ちょっと待て、なんだか手回しが良すぎないか。僕を振りたいなら、なぜ昨夜僕とLINEでやりとりしたときにそう言わないのか。最後の思い出に美術館デートをして、結婚することを告げて、僕があっさり引き下がるならよし、ゴネるようなら彼氏が出てきて直接話をつけようということか。昨夜、僕とのやりとりの後、彼氏に電話して相談する彼女を想像した。いや、もしかしたら彼氏は彼女のすぐそばにいたかもしれない。ダメだ!想像ストップ。もはや初期の中島みゆきの世界だ。僕のLINEを二人で見るのはやめてよ。

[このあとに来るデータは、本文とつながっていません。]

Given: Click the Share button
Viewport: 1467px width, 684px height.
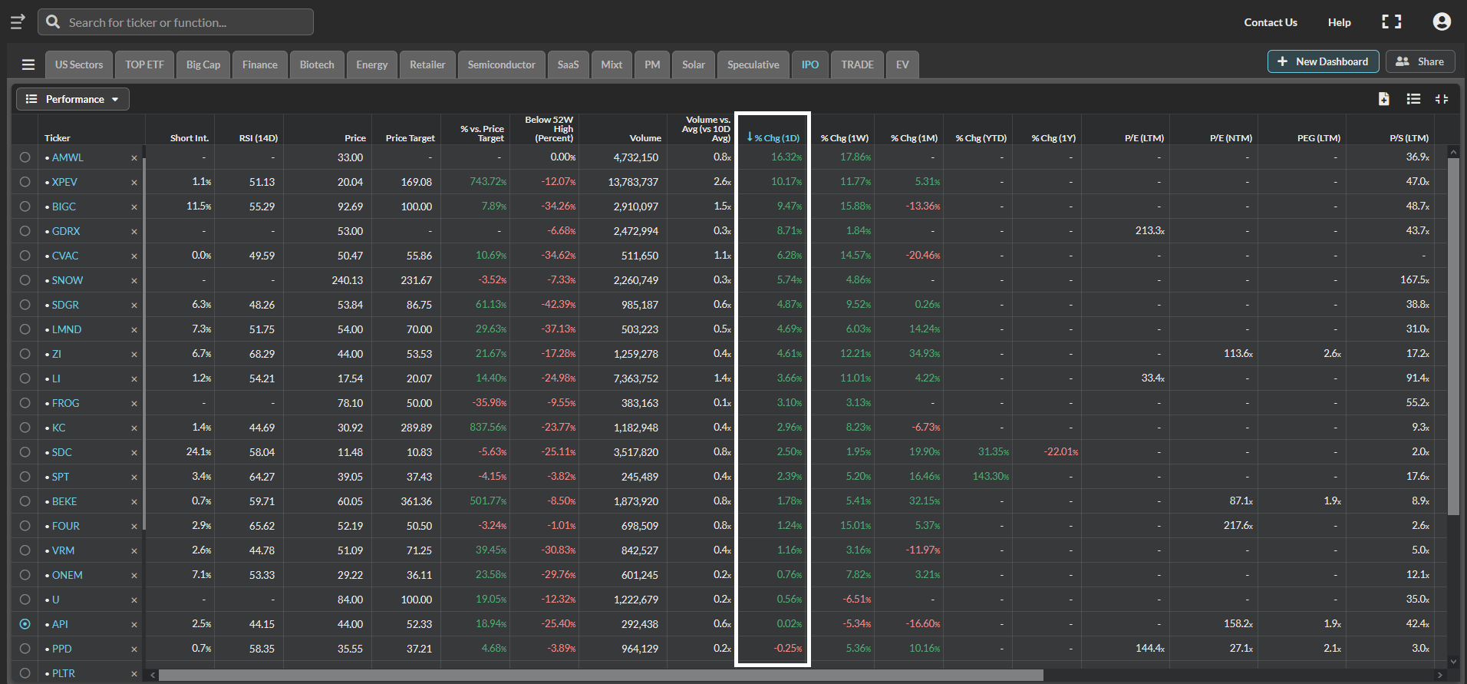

彼女のスマホがブルブルと震えた。彼氏からだろうか。横を向き、「早いね、今どこ?」と話す彼女の顔は、好きな男の前で見せるとてもいい顔だった。僕は一瞬で理解した。もう勝負はついている。敗者復活戦もない。

「先に行くよ。四条あたりぶらぶらして阪急で帰るわ」
通話中の彼女に軽く右手をあげた。彼女はスマホを耳に当てたまま、目で僕に別れを告げた。その顔が、今日初めて見せてくれた「彼女」の顔だったので、うっかり言ってしまった。
「じゃね、おめでと」。
ああもう、ちくしょうめ。一番言いたくない言葉だったのに。
僕は一人で美術館を出た。

鴨川の上に青空が広がる。風もなくまことに気持ちのいい秋の日。
あてもなく歩きながら、僕はなぜか高校の美術室にあった「キャンベルスープの缶」を思い出していた。僕と彼女の始まりも終わりもウォーホルが見ていたってことか。あの缶、中身が何だったかは覚えていないけど。